Au cours d’une nuit passée au musée Anne-Frank, Lola Lafon fait résonner la voix de l’adolescente fauchée par l’histoire avec les fantômes de son propre passé. Bouleversant.

Après plusieurs écrivains, Lola Lafon a accepté de passer la nuit dans un musée pour écrire un livre par la suite. Elle a choisi le Musée Anne Frank à Amsterdam .Comme elle le dit « une jeune fille que le monde connaît tant qu’il n’en sait pas grand-chose ». De même pour son journal, quels souvenirs en avons-nous gardés ?

Lire ce livre, c’est donc se remémorer avec l’écrivaine le destin de cette jeune fille juive enfermée deux ans avec huit personnes, lorsqu’elle avait treize ans, pour échapper à la déportation. C’est se rappeler les difficultés de ce confinement dans des pièces exiguës, qui les obligeait au silence absolu tant que les employés de son père travaillaient dans les bureaux en dessous d’eux. C’est se rappeler comment elle devait lutter pour écrire son journal sur un bout de table, comment, assoiffée de lecture, elle lisait tout ce qui était à sa portée. C’est se rappeler aussi le courage et le dévouement des employés qui les ont aidés. C’est grâce à la secrétaire que le journal fut sauvé.
L’idée que veut défendre Lola Lafon, c’est que ce journal est plus qu’un témoignage, qu’un testament. C’est avant tout l’œuvre d’une écrivaine précoce. Anne voulait être publiée et avait corrigé son texte dans ce but. « Est- elle enfin prise au sérieux comme autrice, celle qui fait l’objet d’un culte ? »

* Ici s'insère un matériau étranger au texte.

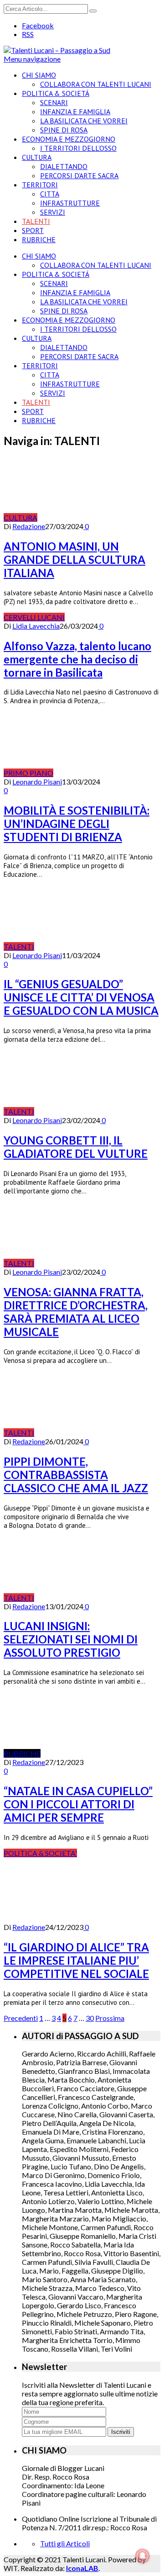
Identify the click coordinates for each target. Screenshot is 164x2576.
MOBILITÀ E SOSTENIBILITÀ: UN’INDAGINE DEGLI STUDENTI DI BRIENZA (76, 823)
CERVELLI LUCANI (34, 617)
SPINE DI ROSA (63, 129)
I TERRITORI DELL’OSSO (78, 148)
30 (90, 2018)
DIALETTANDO (63, 166)
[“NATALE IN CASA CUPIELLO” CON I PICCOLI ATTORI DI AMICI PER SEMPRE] (90, 1753)
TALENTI (36, 221)
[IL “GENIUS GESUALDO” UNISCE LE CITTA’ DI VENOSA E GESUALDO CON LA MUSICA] (84, 946)
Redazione (28, 526)
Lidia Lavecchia (36, 625)
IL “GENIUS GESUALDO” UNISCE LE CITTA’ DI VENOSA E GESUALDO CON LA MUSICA (81, 997)
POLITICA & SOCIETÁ (55, 93)
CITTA (49, 193)
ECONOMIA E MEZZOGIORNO (68, 138)
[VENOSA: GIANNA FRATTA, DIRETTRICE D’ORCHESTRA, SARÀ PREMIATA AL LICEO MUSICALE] (84, 1263)
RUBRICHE (39, 239)
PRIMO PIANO (28, 773)
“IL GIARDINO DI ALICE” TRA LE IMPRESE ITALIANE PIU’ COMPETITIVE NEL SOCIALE (76, 1960)
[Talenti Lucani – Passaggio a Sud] (57, 50)
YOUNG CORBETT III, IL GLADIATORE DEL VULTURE (76, 1147)
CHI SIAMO (39, 75)
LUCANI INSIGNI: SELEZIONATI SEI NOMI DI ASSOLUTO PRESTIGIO (71, 1639)
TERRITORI (40, 184)
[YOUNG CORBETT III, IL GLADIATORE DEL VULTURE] (84, 1111)
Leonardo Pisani (37, 781)
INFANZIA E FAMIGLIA (75, 111)
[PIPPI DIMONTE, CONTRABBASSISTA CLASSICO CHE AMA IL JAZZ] (84, 1432)
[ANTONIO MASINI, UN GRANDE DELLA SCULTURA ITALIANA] (87, 517)
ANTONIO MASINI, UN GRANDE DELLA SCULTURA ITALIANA (74, 559)
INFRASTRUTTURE (70, 202)
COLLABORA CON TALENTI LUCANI (95, 84)
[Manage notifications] (142, 2556)
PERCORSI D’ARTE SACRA (79, 175)
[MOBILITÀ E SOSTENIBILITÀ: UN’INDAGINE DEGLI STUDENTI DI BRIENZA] (103, 773)
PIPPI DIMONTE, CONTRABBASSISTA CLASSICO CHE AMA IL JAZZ (76, 1475)
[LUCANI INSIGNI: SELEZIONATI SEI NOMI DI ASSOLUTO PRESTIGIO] (84, 1597)
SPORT (33, 230)
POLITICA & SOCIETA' (40, 1853)
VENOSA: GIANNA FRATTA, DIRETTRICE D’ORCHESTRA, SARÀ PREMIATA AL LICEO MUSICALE (76, 1311)
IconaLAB (82, 2568)
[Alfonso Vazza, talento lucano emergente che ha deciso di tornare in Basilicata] (91, 617)
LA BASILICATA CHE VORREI (84, 120)
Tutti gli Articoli (65, 2543)
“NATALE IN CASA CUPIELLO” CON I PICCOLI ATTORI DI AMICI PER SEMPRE (78, 1804)
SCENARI (54, 102)
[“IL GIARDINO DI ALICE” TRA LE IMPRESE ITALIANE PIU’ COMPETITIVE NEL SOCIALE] (52, 1918)
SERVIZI (52, 212)
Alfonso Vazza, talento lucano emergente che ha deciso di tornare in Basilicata (77, 659)
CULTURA (36, 157)
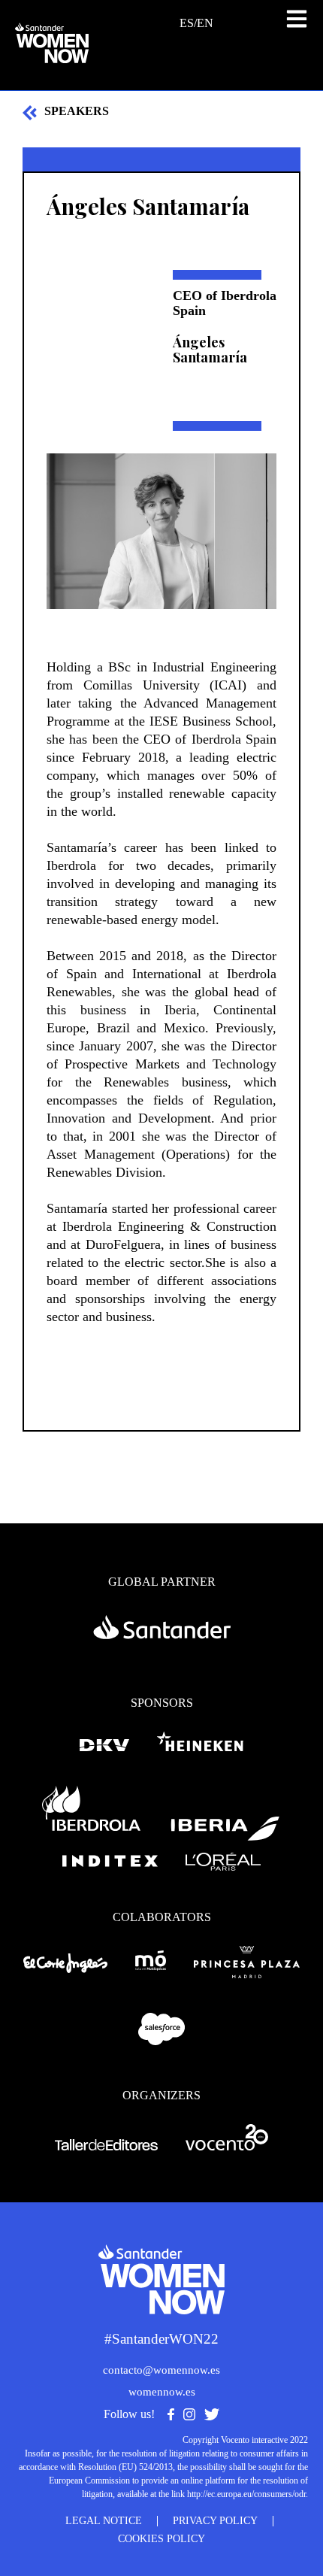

Pourtant, avant de partir pour la Hollande, même si elle se sent liée au sort de cette victime innocente, Lola Lafon ne se sent pas légitime. Elle- même est juive, issue d’une famille d’Europe de l’Ouest en partie décimée (sa mère a dû elle aussi être cachée pour survivre) mais, arrivée en France, elle a voulu oublier toute l’histoire de ses origines pour s’assimiler et vivre normalement. « J’ai tourné le dos à l’abîme »
Or, une fois qu’elle est à l’intérieur de l’Annexe, en montant et en descendant plusieurs fois les escaliers, elle ne peut s’empêcher d’affronter son passé et d’évoquer les membres de sa famille, ceux qu’elle a quittés, ceux qui sont morts tragiquement.
Et il lui faut attendre le petit matin pour oser enfin entrer dans la chambre d’Anne Frank.
C’est là, dans ce vide habité, qu’elle a le courage d’imaginer la fin d’un ami de quinze ans qu’elle a connu dans son enfance , qu’elle n’a jamais oublié et qui lui aussi a été victime d’une autre barbarie.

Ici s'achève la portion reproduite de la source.